The results from table 1 show that there are some differences between calculations. The soccer field areas differed by approximately 3.5 meters squared, and the volume of the shelter differed by 1.5 meters cubed.  These differences may be accounted for by the differences in data quality.  The GEMS data set had a substantially larger number of images, which allowed Pix4D to more accurately line up features within each image. It is important to note that the DSM images are also very different from each other.  In the SX260 DSM, the main pavilion is not shown as having the highest elevation, which further indicates to a weaker quality of data.  As a general rule, the recommended overlap for most cases is at least 75% frontal overlap (with respect to the flight direction) and at least 60% side overlap.  However, when the study area is a uniform field or covered by snow, 85% frontal overlap and 70% side overlap is recommended.  It is suggested therefore, that in the future that images are taken more frequently for fuller coverage.  Although more data will result in longer processing times, it is necessary in order to obtain reliable data from volume calculations.


One aspect of the Pix4D that raises concern is that it is almost too intuitive.  As a result, an unsuspecting user that doesn't know what is going on can easily end up with inaccurate results.  For example, when georeferencing the GEMS images it was important to look at the order that the latitude and longitude were recorded and stored in the .txt file.  Instead of listing the latitude first and the longitude second, the order of the values are switched.  It is easy to assume that the program will correct the problem itself, but in reality it is necessary to tell the program the data from the .txt file is listed in the reverse order so that the images are referenced properly.  Without having a general idea what the latitude and longitude should be in a target area, an unsuspecting user could easily georeference the images backwards and result in improperly located data.

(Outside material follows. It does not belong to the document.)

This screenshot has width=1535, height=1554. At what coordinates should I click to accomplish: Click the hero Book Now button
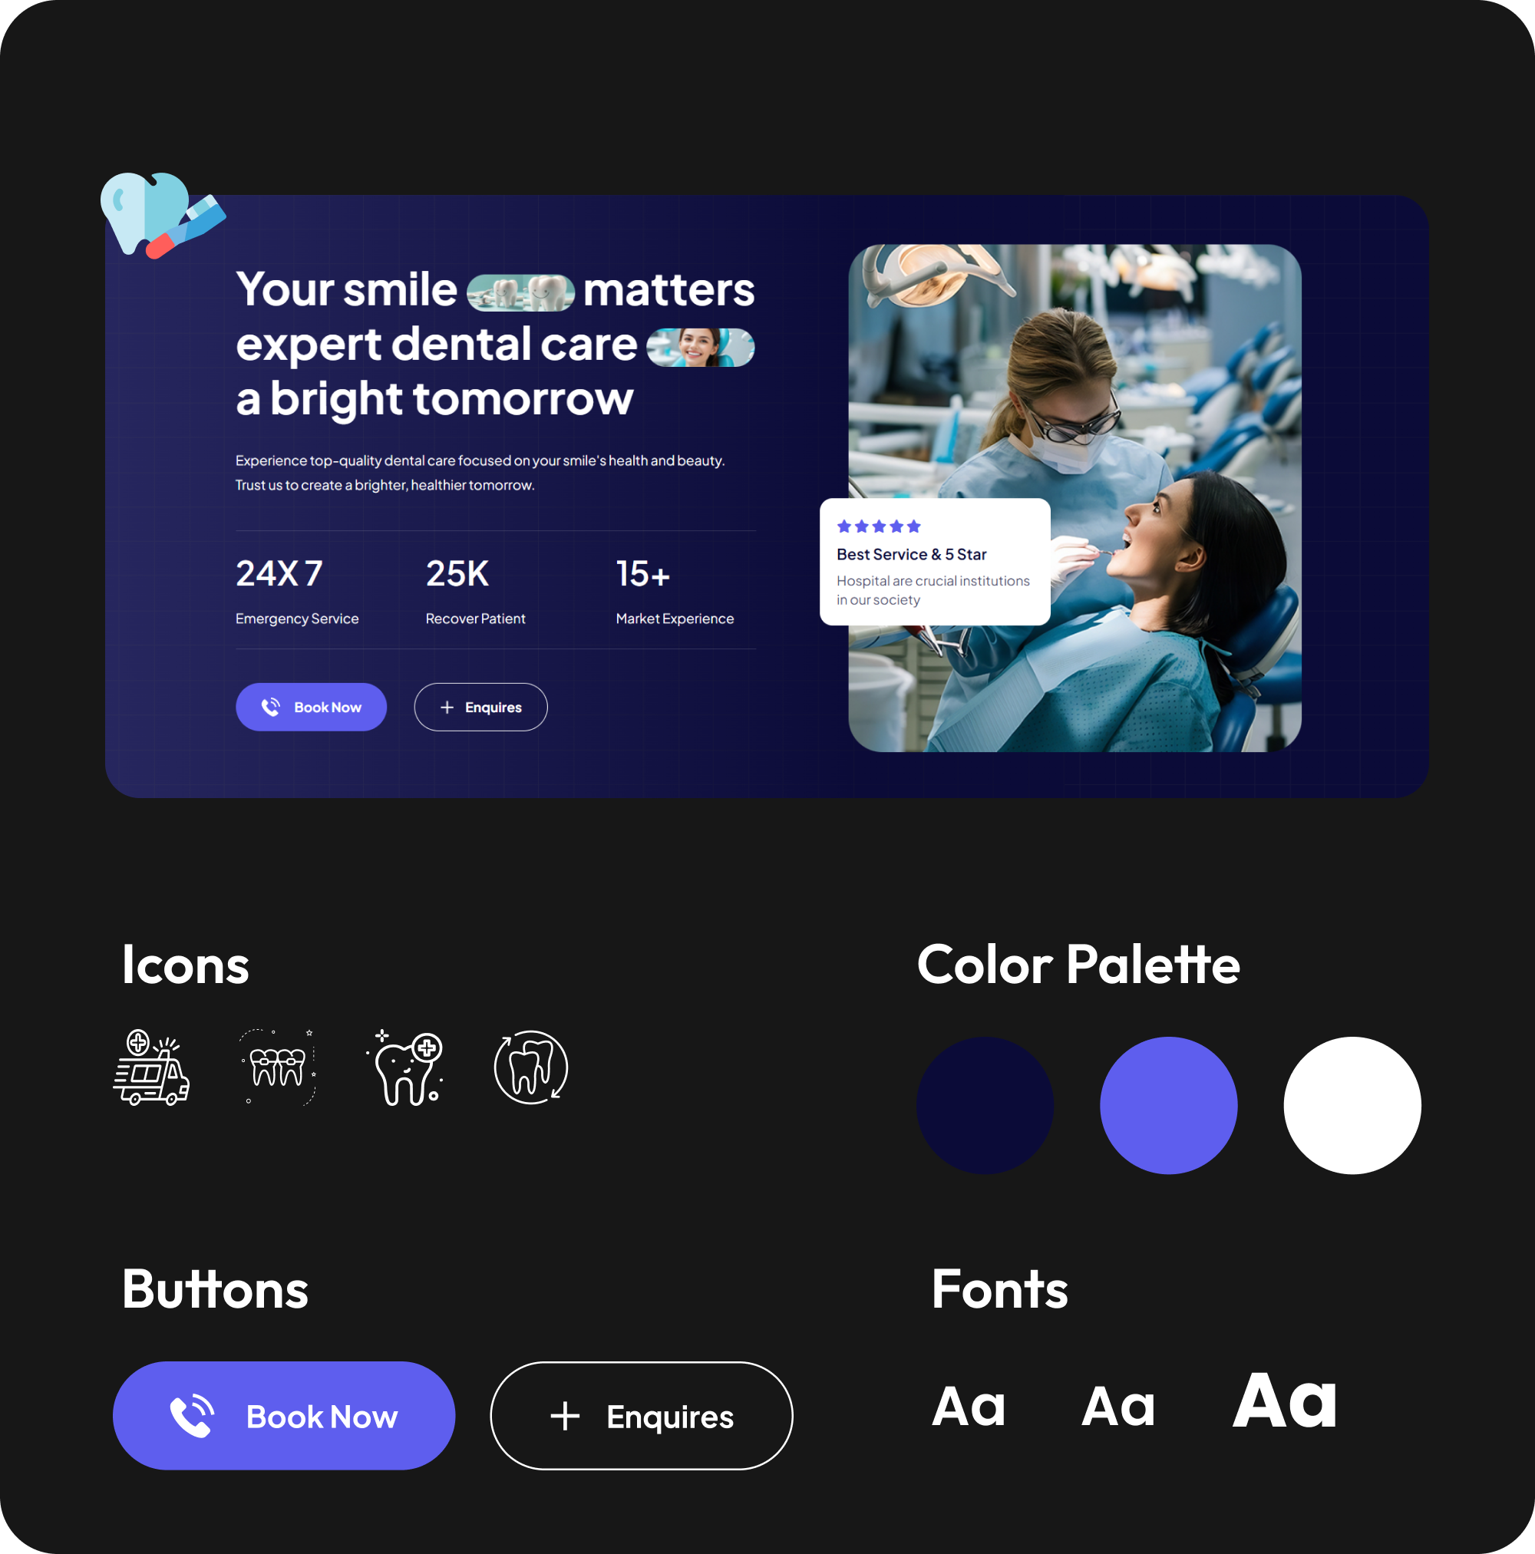pos(311,707)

The applications for aerial photography volumetrics is enormous in the mining industry.  Specifically in sand mining, the size of storage piles are regulated by the DNR.  Currently, surface area is being calculated using time consuming traditional survey techniques.  With aerial photography and processing software such as Pix4D, storage pile volumes and surface areas could not only be calculated more efficiently, but also then used to show growth/decline of product reserves over time.  Furthermore, aerial technology could also be used to assist reclamation by calculating excavated volumes and the area of lands environmentally disturbed by mining processes.

Conclusion:

Pix4D is a dynamic program of producing orthomosaics and calculating distances, surface areas, and volumes of objects.  One strength of Pix4D is that it is extremely user friendly, and simplifies the process of georeferencing and inputting camera specifications if it is not stored with the images. If processing images without geolocation, ground control points should be used so that scale, orientation, and absolute position may obtained in the Pix4D software.  Without geolocation, the data is unable to be used for mining, agriculture, and other applications.

The data from the GEMS data averaged an image overlap of five images while the SX260 data averaged an average of three images.  The lack of overlap in the SX260 data effected the ability of Pix4D to calculate geometric accurately, and demonstrates the need to maintain at least 75% overlap of images. When high quality data is combined with an expansive analyst tool set, Pix4D becomes a powerful tool to process aerial photography.